++++ DOCUMENT PASSAGE ++++

Digital public defence: Gladys Ekone Wang
Gladys Ekone Wang will defend her doctoral dissertation: “Childlessness in Marriage among the Bakossi Community in Cameroon: An African Feminist Contextual Pastoral Theology of Procreation”, for the degree of Philosophiae Doctor (PhD) at the Faculty of Theology.
Gladys Ekone Wang. Photo: Rune Selnes
The public defence will be held as a video conference over Zoom.
The defence will follow regular procedure as far as possible, hence it will be open to the public and the audience can ask ex auditorio questions when invited to do so.
Time of trial lecture
The trial lecture will take place September 11, 2020 at 10.15 - 11.00.
- Dr Rose Mary Amenga-Etego, University of Ghana (first opponent)
- Professor Tomas Sundnes Drønen, Faculty of Theology, Diaconia, and Leadership Studies, VID (second opponent)
- Associate Professor Birgitte Lerheim Faculty of Theology, University of Oslo.
Leader of the disputation
- Dean Aud Tønnessen.
- Ingvild Flaskerud (main supervisor)
- Professor Marianne Kartzow (co-supervisor)

++++ SUPPLIED DATA ++++

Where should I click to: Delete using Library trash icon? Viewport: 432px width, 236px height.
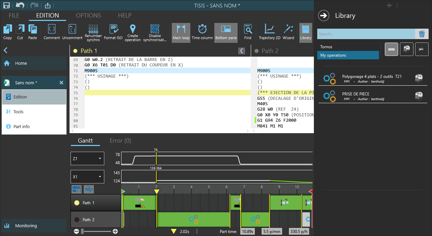(422, 34)
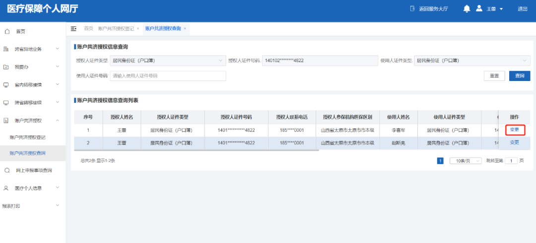Click the 退出 logout link
The width and height of the screenshot is (536, 243).
pyautogui.click(x=523, y=9)
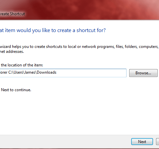Open the Browse... file picker
The height and width of the screenshot is (149, 159).
(143, 73)
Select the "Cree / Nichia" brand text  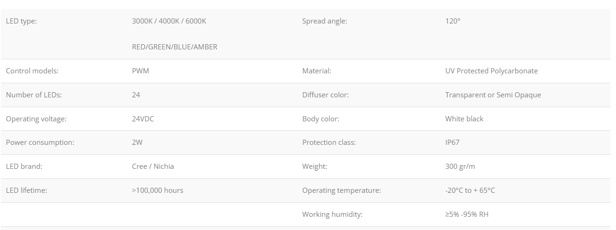click(x=153, y=167)
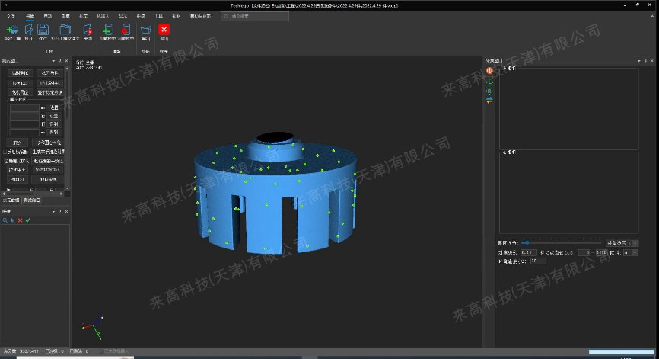Click the first settings button beside input fields
This screenshot has width=659, height=359.
tap(54, 107)
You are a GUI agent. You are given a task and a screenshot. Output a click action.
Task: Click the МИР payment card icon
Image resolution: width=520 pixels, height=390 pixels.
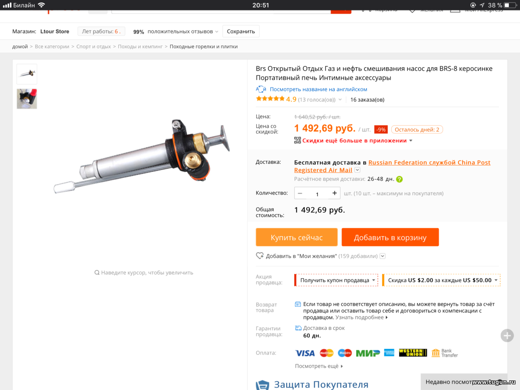pyautogui.click(x=368, y=353)
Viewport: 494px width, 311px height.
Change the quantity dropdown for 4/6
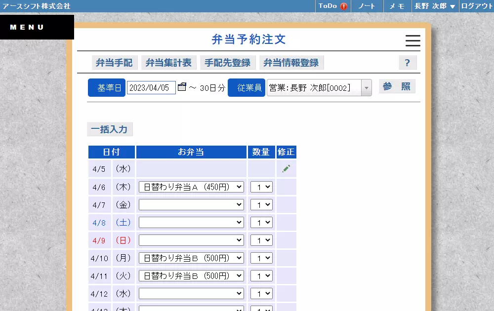[x=261, y=187]
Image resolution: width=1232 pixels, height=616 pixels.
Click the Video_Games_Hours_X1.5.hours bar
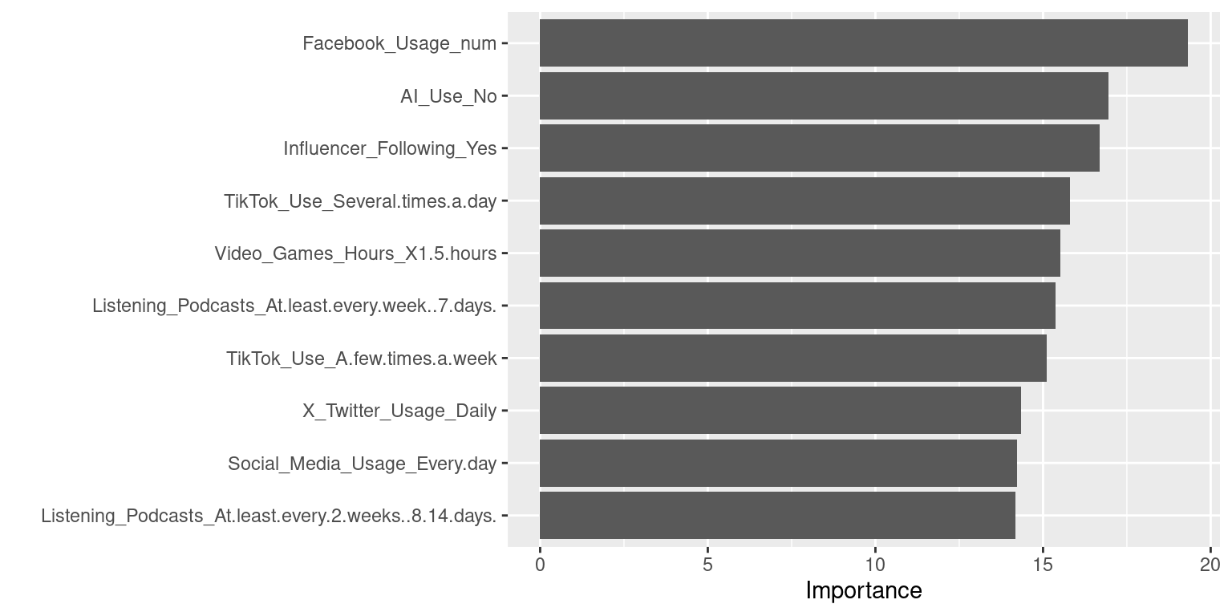pos(800,253)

++++

> YOUR TASKS
1. According to the defense announcement, when will the trial lecture take place?
2. Repeat the stretch of the defense announcement from "The defence will" through "10.15 - 11.00.".
3. Go on with the announcement of Gladys Ekone Wang's public defense from the point where it stops.
The material that comes after the announcement of the public defense has no connection to it.

> ANSWERS TO THE TASKS
1. September 11, 2020, from 10.15 to 11.00.

2.
The defence will follow regular procedure as far as possible, hence it will be open to the public and the audience can ask ex auditorio questions when invited to do so.
Time of trial lecture
The trial lecture will take place September 11, 2020 at 10.15 - 11.00.

3.
About the dissertation
This thesis offers insights into the life of childless couples within the Bakossi community in Cameroon and broader discussions of African feminist theology and the view that pastoral care and counselling currently takes on the theology of procreation. From empirical data presented in the study, it is evident that many childless couples feel grief because of the absence of biological children. The study takes on a more gender-inclusive approach in examining cultural practices that dehumanise men and women in order to demonstrate that both men and women experience great cultural and religious discrimination in the case of childlessness. In addressing gender norms pertaining to childlessness, this study offers new insights/perspectives on the construction of gender within African family system by pointing out that childlessness transcends traditional gender power dynamics. Hence, this thesis contribute in the academic; African feminist pastoral theology, widely held discusses on childlessness in Africa focusing on cultural practices and reconceiving the theology of procreation.